Your task is to reproduce exactly the lines that run from the beginning of the data through the line where "Account (1338, 43)" appears.

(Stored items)
◆ ◆ ◆ ◆
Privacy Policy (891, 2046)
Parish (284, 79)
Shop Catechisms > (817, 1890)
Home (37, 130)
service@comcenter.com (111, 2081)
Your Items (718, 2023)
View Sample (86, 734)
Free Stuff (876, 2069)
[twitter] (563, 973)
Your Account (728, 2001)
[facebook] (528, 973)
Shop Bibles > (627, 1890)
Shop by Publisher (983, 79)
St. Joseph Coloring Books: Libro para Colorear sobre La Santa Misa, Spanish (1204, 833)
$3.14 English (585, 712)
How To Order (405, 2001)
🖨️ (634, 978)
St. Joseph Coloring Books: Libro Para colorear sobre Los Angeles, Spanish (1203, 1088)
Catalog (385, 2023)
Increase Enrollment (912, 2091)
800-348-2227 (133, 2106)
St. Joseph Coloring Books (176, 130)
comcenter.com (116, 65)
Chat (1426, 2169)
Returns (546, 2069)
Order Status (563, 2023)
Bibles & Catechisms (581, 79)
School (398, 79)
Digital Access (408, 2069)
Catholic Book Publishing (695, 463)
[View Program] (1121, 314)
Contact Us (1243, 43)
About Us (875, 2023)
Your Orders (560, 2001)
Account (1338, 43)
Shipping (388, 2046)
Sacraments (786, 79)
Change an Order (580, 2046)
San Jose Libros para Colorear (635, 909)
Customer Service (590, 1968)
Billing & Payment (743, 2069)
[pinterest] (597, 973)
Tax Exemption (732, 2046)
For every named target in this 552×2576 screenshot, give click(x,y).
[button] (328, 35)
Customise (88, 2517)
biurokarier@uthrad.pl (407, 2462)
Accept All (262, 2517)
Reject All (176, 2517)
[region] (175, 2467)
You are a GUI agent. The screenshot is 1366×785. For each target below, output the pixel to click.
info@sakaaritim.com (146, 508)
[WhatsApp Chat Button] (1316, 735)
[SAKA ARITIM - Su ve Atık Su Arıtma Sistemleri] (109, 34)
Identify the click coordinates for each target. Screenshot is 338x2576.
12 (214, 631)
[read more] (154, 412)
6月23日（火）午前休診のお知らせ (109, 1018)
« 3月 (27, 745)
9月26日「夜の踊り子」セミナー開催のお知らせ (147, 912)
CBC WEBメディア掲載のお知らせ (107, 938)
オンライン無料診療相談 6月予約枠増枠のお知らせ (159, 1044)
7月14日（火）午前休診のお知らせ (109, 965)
◆ ◆ ◆ ◆
Answer space>
Privacy Policy (891, 2046)
Parish (284, 79)
Shop Catechisms > (817, 1890)
Home (37, 130)
service@comcenter.com (111, 2081)
Your Items (718, 2023)
View Sample (86, 734)
Free Stuff (876, 2069)
[twitter] (563, 973)
Your Account (728, 2001)
[facebook] (528, 973)
Shop Bibles > (627, 1890)
Shop by Publisher (983, 79)
St. Joseph Coloring Books: Libro para Colorear sobre La Santa Misa, Spanish (1204, 833)
$3.14 English (585, 712)
How To Order (405, 2001)
🖨️ (634, 978)
St. Joseph Coloring Books: Libro Para colorear sobre Los Angeles, Spanish (1203, 1088)
Catalog (385, 2023)
Increase Enrollment (912, 2091)
800-348-2227 (133, 2106)
St. Joseph Coloring Books (176, 130)
comcenter.com (116, 65)
Chat (1426, 2169)
Returns (546, 2069)
Order Status (563, 2023)
Bibles & Catechisms (581, 79)
School (398, 79)
Digital Access (408, 2069)
Catholic Book Publishing (695, 463)
[View Program] (1121, 314)
Contact Us (1243, 43)
About Us (875, 2023)
Your Orders (560, 2001)
Account (1338, 43)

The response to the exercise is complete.